A blog is a species of interactive electronic diary by means of which the unpublishable, untrammeled by editors or the rules of grammar, can communicate their thoughts via the web. (Though it sounds like something you would find stuck in a drain, the ugly neologism blog is a contraction of “web log.”) Until recently, I had not spent much time thinking about blogs or Blog People. —Michael Gorman —Revenge of the Blog People! (Library Journal)
Gorman’s op-ed piece isn’t easily accessible online, but I’ve found someone’s cached PDF copy.
Gorman writes, “When it comes to recorded knowledge, a snippet from page 142 must be understood in the light of pages 1 through 141 or the text was not worth writing and publishing in the first place.” He is talking about Google’s plan to digitize the contents of some huge libraries and serve them up to online searchers. The original material that was initially published as books, so from that perspective Gorman is correct. Still, there are queries for information that don’t logically have to lead to a patron’s request to check out a book. And while I, too, find it distressing when my students habitually click the “full text only” option when they are using the library catalog on campus, literally across the street from the library’s stacks of printed journals, today’s students have developed the digital literacy that helps them to multitask much more efficiently than their sequentially-working elders. Thus, it’s hardly productive to sniff at the information-processing skills that students have developed through their entertainment and social uses of the internet.
I don’t think it’s a bad thing that Google will let people idly peek at a fact in a book that they would otherwise never see. At the very least, they’ll have had that peek. And I bet that some of the dusty books that would otherwise have never been found will get more readers than they have now.
I have some sympathy for Gorman’s position… for anyone to claim that Google reveals God’s mind is ridiculous. Still, I’m stunned that the president-elect of the American Library Association and Dean of Library Services at a major university would brag in the year 2004 that he knew barely anything about weblogs.
Good points, Mike and Tony. One of the great features of the codex (as opposed to the scroll) is precisely that readers can access the contents in ways other than sequentially. Computers aren’t particularly useful at helping readers comprehend texts sequentially — though I have several books on my PDA, and I both read these books and mine them for data. The convenience of having the books with me, so that I can read them whenever I have a spare moment (while I’m waiting in line somewhere, or during those brief moments when my kids are playing quietly together), more than makes up for the drawbacks of reading on a tiny screen.

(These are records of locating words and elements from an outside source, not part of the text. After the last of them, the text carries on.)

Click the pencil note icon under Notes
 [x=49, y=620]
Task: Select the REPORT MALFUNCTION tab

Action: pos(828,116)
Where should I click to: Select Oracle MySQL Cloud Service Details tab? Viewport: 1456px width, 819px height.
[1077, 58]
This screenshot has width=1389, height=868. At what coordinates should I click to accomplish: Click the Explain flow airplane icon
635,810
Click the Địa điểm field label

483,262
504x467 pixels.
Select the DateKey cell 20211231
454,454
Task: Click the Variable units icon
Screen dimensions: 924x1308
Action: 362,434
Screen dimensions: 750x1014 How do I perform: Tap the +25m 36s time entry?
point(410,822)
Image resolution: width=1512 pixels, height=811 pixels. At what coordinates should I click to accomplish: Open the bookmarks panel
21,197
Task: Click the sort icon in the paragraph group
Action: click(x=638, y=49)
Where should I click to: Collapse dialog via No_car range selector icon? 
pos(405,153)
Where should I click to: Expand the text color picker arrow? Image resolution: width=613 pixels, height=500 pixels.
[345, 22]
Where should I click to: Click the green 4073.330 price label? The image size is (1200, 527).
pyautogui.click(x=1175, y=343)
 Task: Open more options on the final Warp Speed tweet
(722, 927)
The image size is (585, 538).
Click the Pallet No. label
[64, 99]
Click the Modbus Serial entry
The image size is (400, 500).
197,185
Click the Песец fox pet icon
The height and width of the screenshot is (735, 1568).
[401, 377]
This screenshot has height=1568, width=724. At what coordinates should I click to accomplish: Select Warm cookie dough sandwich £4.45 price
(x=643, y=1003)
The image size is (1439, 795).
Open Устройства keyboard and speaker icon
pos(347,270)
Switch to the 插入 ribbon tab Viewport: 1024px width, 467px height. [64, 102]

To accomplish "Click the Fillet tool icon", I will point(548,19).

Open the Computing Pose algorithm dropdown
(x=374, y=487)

Gorman’s argument that the ability to conduct keyword searches within the text books is “all but useless” is, I believe, flawed. For several decades respected and revered cornerstone reference resources such as EconLit (published by the American Economic Association), PsychInfo (American Psychological Association), and MLA Bibliography (Modern Language Association) have indexed chapters and sections of books and monographic publications. And the MARC records (MAchine Readable Cataloging)upon which all online library catalogs are built have for many years inlcuded a field that catalogers use to include Table of Contents information for books, theses, dissertations, etc. Speaking of tables of contents… Shall we rip all tables of contents and indices from our mongraphs so that readers will not be tempted to forsake the sequential and cumulative examination that Gorman describes? I think not… This heavier level of indexing provides students, researchers, and casual readers with additional access points to the information they need to build knowledge.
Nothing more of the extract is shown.